Jorge Vázquez Campbell, director of the Ciudad Juárez Bar Association of Refugee Defenders, filed a complaint with Mexico’s Attorney General’s Office on behalf of the family of the deceased, accusing the heads of INM and its regional office of extortion.

It goes specifically against Salvador González Guerrero, head of the INM in the state of Chihuahua, and Daniel Goray Yosioka, manager of the detention center, as being the leaders of the extortion scheme. Goray is now under arrest while González is under investigation, according to authorities. 

The Mexican government is also investigating seven officers who were working the night of March 27. 

In the complaint, Guerrero and Yosioka allegedly charged migrants $500 for an “extended release” document that would allow them to be released, with the INM having between 30 to 80 migrants locked up in the facility at a time, but only the male migrants were extorted, the guard who worked at the facility for four years told VICE World News. 

The worker also added that his superiors were all aware of the scheme and any employee who refused to participate was fired or sent to another facility “where there was no extra money to be made,” he said.

SEICSA S.A de C.V., a Mexico City-based company, operated private security at the Ciudad Juárez center from March 1, 2022 to Feb. 28, 2023, according to a copy of the contract reviewed by VICE World News. 

It was uncovered that the extortion scheme even continued into their next provider, Mexico City-based Seguridad Privada CAMSA, which took over on March 1, 2023, according to the two guards, migrants held at the facility, and the complaint filed by an attorney representing the families of the dead migrants. 

Another employee who worked at the facility in Juarez, including on the night of the fire, said that the guards were also selling cigarettes, lighters and “drugs of all kinds” to detainees. A pack of cigarettes were sold for $10 — the average price in Mexico is around $5 — and lighters for $2.50. 

INM is an institution with a long history of accusations of corruption. 

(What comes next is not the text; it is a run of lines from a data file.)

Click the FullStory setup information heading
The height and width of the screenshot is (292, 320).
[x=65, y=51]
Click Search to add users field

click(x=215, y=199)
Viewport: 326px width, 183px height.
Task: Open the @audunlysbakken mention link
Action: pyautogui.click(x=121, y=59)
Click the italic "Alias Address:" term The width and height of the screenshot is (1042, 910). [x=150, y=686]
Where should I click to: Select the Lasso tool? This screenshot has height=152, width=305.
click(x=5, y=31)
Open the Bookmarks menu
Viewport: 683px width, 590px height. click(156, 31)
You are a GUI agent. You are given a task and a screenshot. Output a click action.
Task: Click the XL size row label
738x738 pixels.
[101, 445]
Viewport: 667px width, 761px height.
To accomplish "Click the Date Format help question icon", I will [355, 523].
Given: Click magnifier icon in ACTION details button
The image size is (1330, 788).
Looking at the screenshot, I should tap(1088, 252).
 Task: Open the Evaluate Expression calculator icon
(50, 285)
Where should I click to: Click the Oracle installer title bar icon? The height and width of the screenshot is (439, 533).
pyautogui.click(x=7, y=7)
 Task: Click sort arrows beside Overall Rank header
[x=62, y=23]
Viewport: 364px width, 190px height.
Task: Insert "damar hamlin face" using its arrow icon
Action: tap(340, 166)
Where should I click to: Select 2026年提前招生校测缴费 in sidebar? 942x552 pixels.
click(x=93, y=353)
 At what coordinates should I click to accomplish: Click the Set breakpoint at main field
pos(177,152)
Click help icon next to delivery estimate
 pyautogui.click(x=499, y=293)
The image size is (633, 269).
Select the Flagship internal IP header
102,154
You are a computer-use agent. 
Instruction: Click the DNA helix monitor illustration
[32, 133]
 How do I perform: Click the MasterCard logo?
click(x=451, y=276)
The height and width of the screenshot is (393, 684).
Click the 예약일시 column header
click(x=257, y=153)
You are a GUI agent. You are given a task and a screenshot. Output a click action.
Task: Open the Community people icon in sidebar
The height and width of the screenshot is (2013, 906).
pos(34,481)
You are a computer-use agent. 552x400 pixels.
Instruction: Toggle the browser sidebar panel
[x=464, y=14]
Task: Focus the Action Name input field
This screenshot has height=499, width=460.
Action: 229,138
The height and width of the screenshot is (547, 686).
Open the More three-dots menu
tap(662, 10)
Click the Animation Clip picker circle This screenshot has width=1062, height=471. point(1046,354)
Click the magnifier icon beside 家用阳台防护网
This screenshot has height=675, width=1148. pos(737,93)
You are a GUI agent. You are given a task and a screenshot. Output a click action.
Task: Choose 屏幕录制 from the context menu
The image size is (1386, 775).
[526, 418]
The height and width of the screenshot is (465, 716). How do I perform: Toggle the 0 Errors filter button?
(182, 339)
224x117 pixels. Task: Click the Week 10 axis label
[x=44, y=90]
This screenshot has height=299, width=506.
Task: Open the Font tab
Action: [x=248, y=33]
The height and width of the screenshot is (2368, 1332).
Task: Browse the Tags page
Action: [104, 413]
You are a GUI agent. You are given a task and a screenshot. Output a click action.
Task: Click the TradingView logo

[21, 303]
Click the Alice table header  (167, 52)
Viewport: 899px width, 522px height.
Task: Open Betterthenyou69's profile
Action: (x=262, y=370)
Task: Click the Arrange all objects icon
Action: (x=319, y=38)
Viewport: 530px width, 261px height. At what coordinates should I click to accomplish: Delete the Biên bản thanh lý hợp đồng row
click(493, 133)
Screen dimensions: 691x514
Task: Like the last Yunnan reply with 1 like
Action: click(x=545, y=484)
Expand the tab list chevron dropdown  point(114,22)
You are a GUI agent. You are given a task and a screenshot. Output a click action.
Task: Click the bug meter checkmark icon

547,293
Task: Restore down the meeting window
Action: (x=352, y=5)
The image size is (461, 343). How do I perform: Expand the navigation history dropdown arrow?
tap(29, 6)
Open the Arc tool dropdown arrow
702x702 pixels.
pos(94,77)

Officers have been accused of being involved in kidnapping rackets, extortion and working closely with human smugglers across the country. In August 2020, the agency fired more than 1,000 employees for acts of corruption.

The latest updates on arrest include four people responsible for security at the facility will be held on charges of homicide by omission and causing injuries, with the migrant who allegedly set the fire faces charges of homicide and causing injuries, Mexico’s Federal Judiciary Council said.